Then, as though to test the courage of the immigrants, the years 1926 and 1927 turned even more brutal, and farm income dropped so low that sometimes it seemed as if the Grebes would starve on the rich land they owned. For two long years they went to not one picture show in Greeley, nor to any church supper, for they were too poor to contribute a covered dish. They were paupers, worse off than the meanest family in Little Mexico, and Alice sometimes wondered if the providential years they had known when they first broke the sod would ever return.

Yet even during these painful years her love for her husband increased, and she bore him two more children, a third son and a second daughter, and the burden of providing them with a reasonable start in life fell solely upon her. She went days without food to ensure their getting the nourishment they required. She dressed them well, too, making over the clothes which had been worn by their brothers and sisters.
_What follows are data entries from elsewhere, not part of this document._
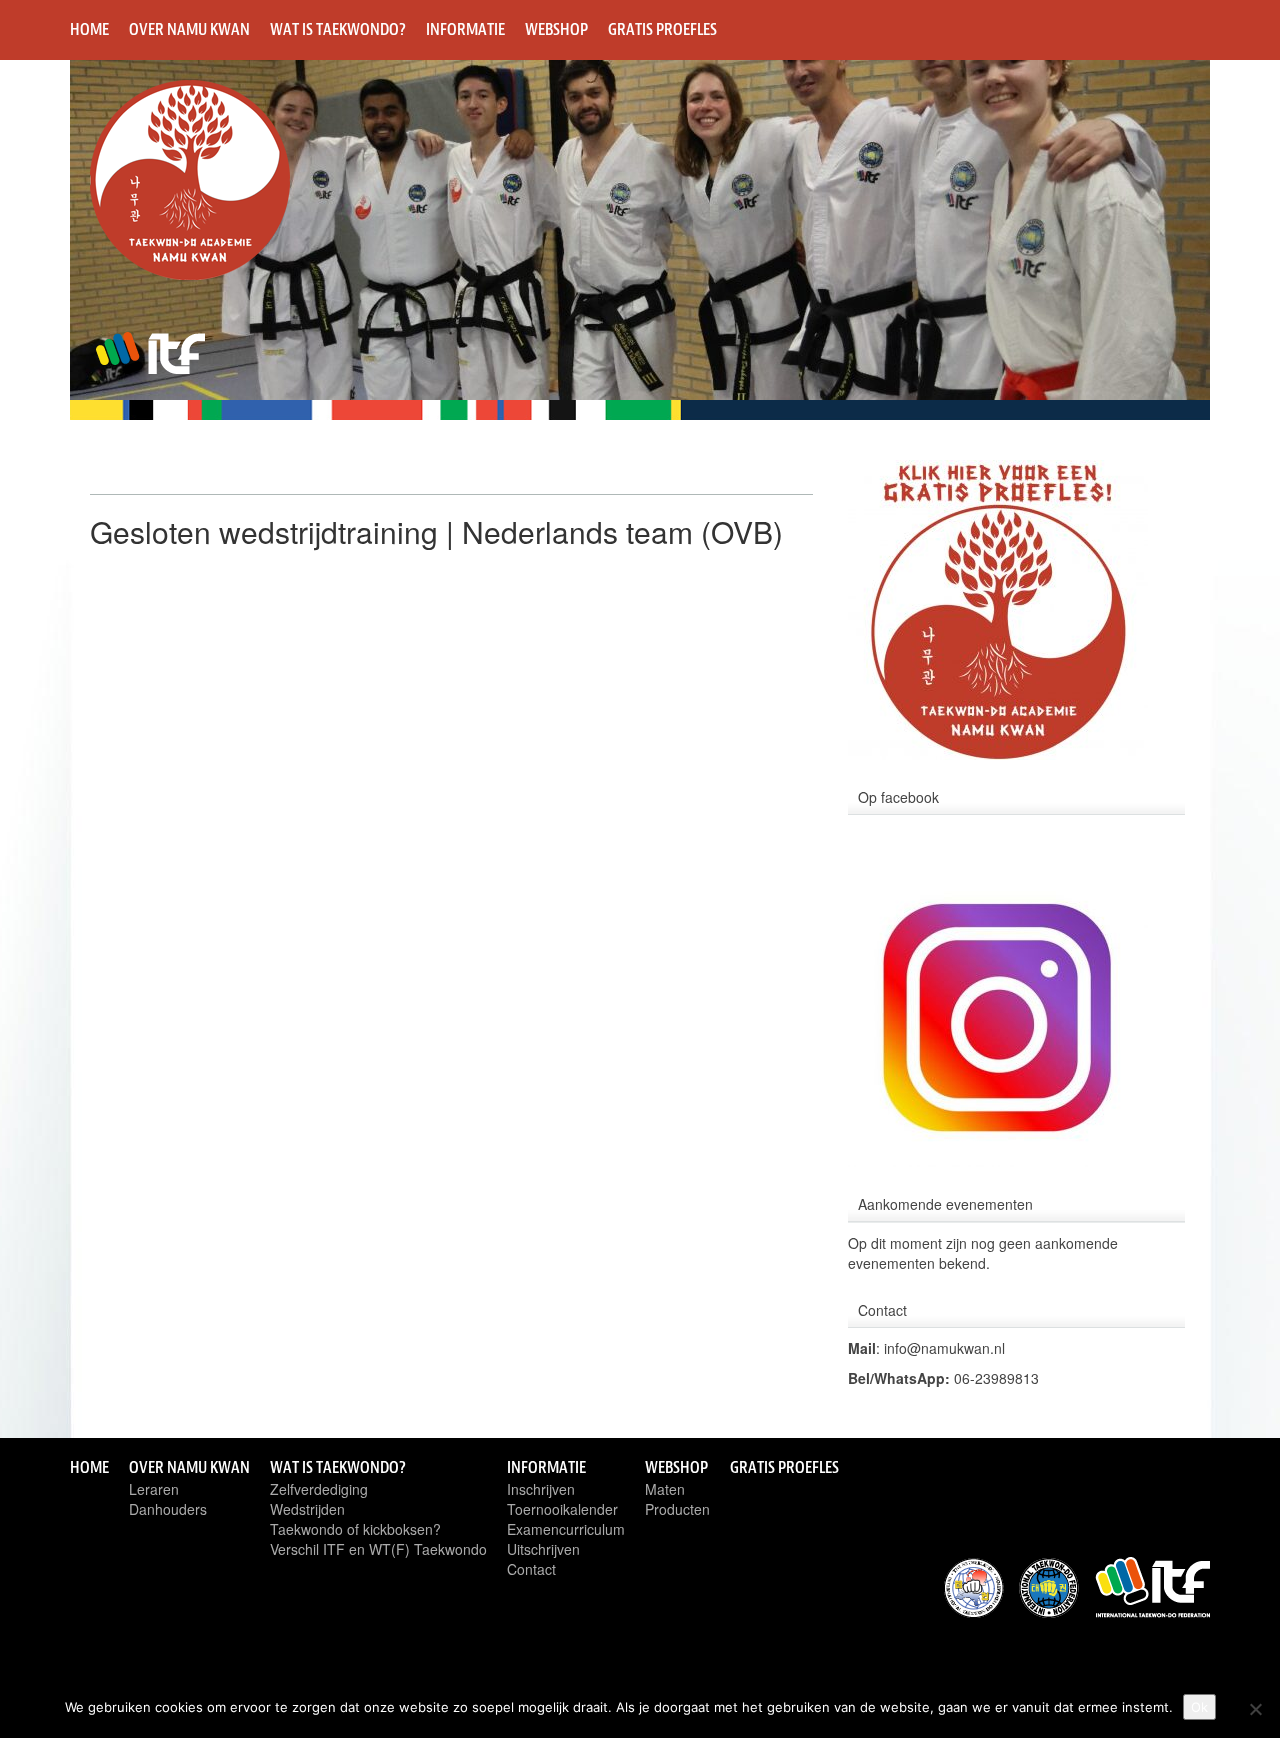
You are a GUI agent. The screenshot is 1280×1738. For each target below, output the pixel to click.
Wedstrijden (307, 1509)
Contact (531, 1569)
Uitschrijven (543, 1549)
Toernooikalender (562, 1509)
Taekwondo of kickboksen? (355, 1529)
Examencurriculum (566, 1529)
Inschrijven (541, 1489)
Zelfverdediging (319, 1489)
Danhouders (168, 1509)
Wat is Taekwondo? (338, 29)
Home (89, 29)
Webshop (556, 29)
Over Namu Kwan (189, 29)
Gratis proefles (662, 29)
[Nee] (1255, 1709)
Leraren (154, 1489)
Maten (665, 1489)
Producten (677, 1509)
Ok (1199, 1707)
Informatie (465, 29)
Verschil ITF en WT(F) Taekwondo (378, 1549)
She did much sewing, often working until her eyes were heavy, and she spent hours playing with the youngest three in the old soddy, telling them of former days and of how the family had worked together.

Her only consolation was the church, and it was a powerful support. Sometimes when the minister brought in a speaker from the college at Greeley, and Earl was too dead-tired to attend, she would walk by herself along the back path to Line Camp, and ask pertinent questions, and then return home alone, carrying only a small flashlight. Occasionally Mr. Bellamy arranged meetings, like the one in which an actress from Denver reported on the New York plays, and on the very special one,
The Great God Brown
, in which she had played a role. By popular demand, she recited some of the scenes from that play, a bright, lovely young woman, and Alice thought how proper it would be if Mr. Bellamy were to marry such a girl.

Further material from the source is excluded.